In reply to by Elwin

I have listened to a piece before while studying it. It was not a symphony but still a piece with more instruments. I think I get what you mean now when you say that composers use the colours

The Tchaikovsky test sounds interesting. I think I am going to try that soon.

So I should take for example Eine Kleine Nachtmusik and study the score while I am listening to it, so that I can see how a particular part is written for an instrument (And how it is written to make it sound like what I hear)?

In reply to by DracuDyl

Well, I do intend to try the Tchaikovsky test as well. However, I'm sort of waiting until MuseScore three comes out sometime next year because it has a pdf converter.

As for what you said, the piece you selected is alright. I actually liked it. What I can see is learnable from listening to it and reviewing the score is that it shows how a composer writes withing the technique that the musician is capable of, while still making an epic piece. Mozart did not overwork the musician, by writing parts that were waaay outside of the range of capabilities that the instrument was capable of, yet, the piece is still a great piece.

Starting with string orchestra scoring is a great start. I like it because it has fewer parts. plus, it's easier to balance.

However, you should be fluent in reading all three clefs if you are going to study the score while listening to the music.

In reply to by Elwin

Well yes, I did notice one particular instrument (Of wich I forgot the name) had an clef I did not recongize, but I am looking into that. As for the other clefs, I know how to read them (Thanks to the piano lessons I take).

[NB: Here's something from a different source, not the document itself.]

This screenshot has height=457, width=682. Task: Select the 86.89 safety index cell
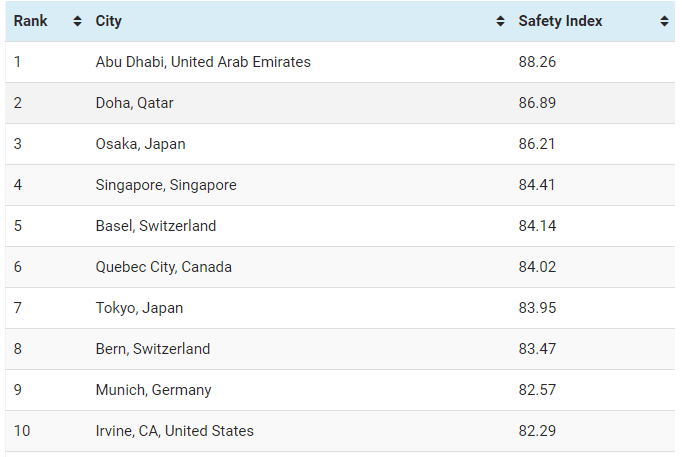point(537,103)
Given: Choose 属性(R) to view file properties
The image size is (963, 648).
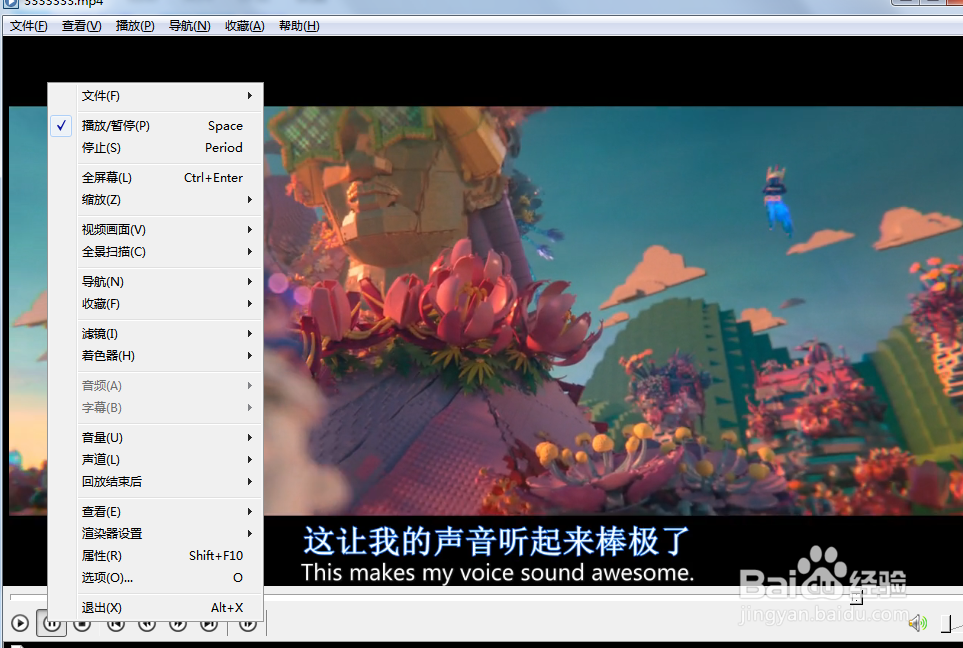Looking at the screenshot, I should (x=101, y=555).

However, Eine Kleine Nachtmusik was not the piece I already studied while listening to it. I am planning to do that now, But the one I already did was This is Halloween from Danny Elfman.

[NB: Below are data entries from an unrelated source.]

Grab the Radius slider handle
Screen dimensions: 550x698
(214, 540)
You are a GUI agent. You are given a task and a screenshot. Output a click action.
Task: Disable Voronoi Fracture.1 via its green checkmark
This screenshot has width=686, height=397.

I will study Eine Kleine Nachtmusik, and I think I am going to try and make a string quartet. I can't work on Monster Parade for a while now, since I made it on my fathers laptop on vacation and when I downloaded it on musescore it sounded distorted. And I have a smaller piece of an erhu and another string instrument (Of which I can't remember the name again) and I thought I'd work that into a string quartet.

But for now I will study Eine Kleine Nachtmusik (And the C-Clef).

In reply to by DracuDyl

The instrument is the viola. The viola is the only instrument that uses it. Another clef that you might want to learn how to read would be the Tenor clef. Some older cello parts might use that clef if it gets high.

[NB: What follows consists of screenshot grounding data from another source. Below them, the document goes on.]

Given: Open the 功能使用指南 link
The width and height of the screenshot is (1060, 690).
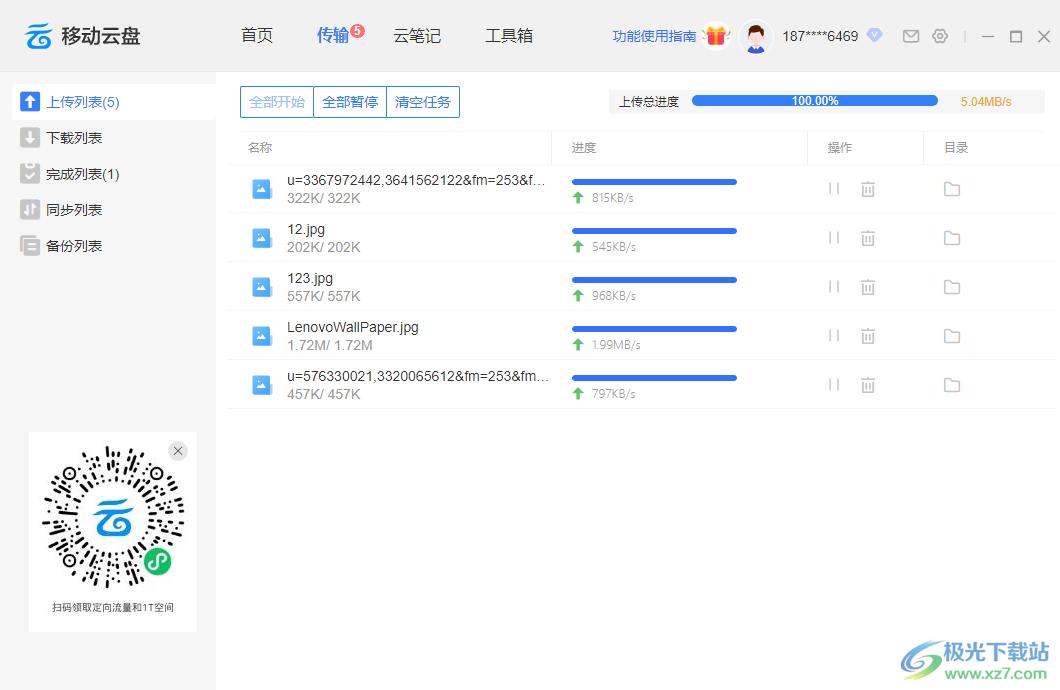Looking at the screenshot, I should point(654,36).
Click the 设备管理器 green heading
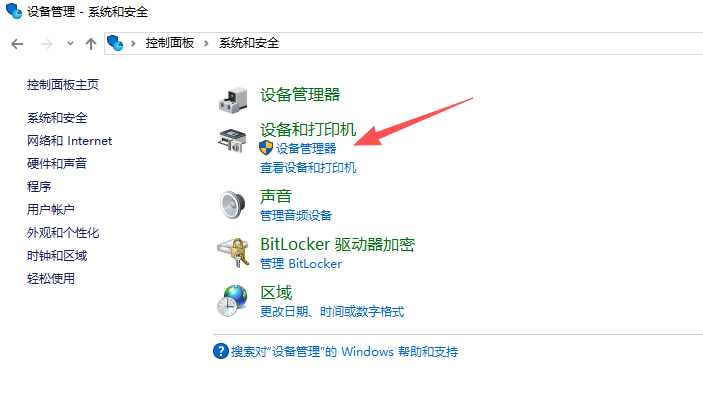703x411 pixels. click(300, 95)
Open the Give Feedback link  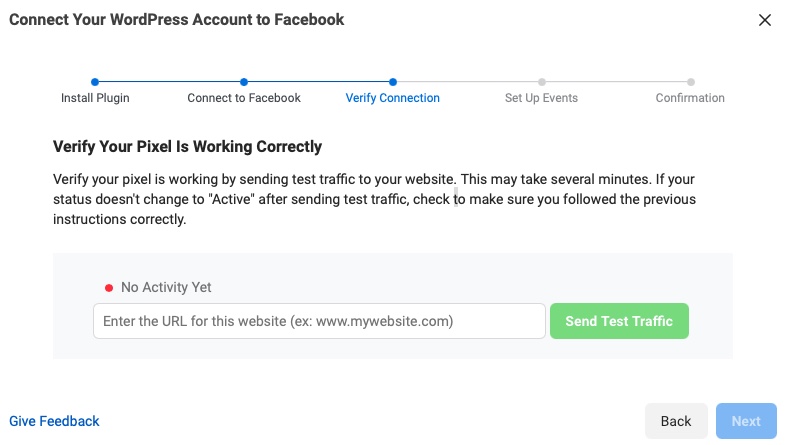(x=54, y=421)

The lines for the C clef from top to bottom are F-A-C-E-G
The spaces are G-B-D-F.

You can tell the C-line because that little indentation on the right side of the clef is at the C-line.

As for Acronyms to help, for lines, its "Fat Albert Can't Eat Gunk". (come up with a better one if you can).
For spaces it's Green Bugs Don't Fall (come up with a better one if you can).

In reply to by Elwin

Oh, thanks for explaining the C-clef.

So, the C-clef (Or the alto clef if I'm correct) is like the treble clef but every note is one lower (So the C is where the B should be), and the tenor clef is like the treble clef but every note one higher (A C where D should be)?

And I can't come up with any better Acronyms.

In reply to by DracuDyl

The alto clef is one type of C clef; there are others, which have the staff positioned differentyl around exactly the same clef. At any rate, it's not quite correct that the alto clef is "like the treble clef but every note is one lower"—it's also an octave difference. The middle line in a C clef is *middle C*—the one that's on the first ledger line below the bottom of the treble clef staff.

In reply to by DracuDyl

Nope, every note in the Alto Clef is one note higher in name, however, the actual pitch is lower than the treble clef pitches. The G-line in the treble clef (the one where the clef curls around) is the same exact pitch as the top line in the alto clef.

The Tenor clef is basically the Alto clef moved up one line. (The C-clef is called the C-clef because that little indentation at the right side falls on the C line). The lines on the Tenor clef are D-F-A-C-E. The spaces are E-G-B-D.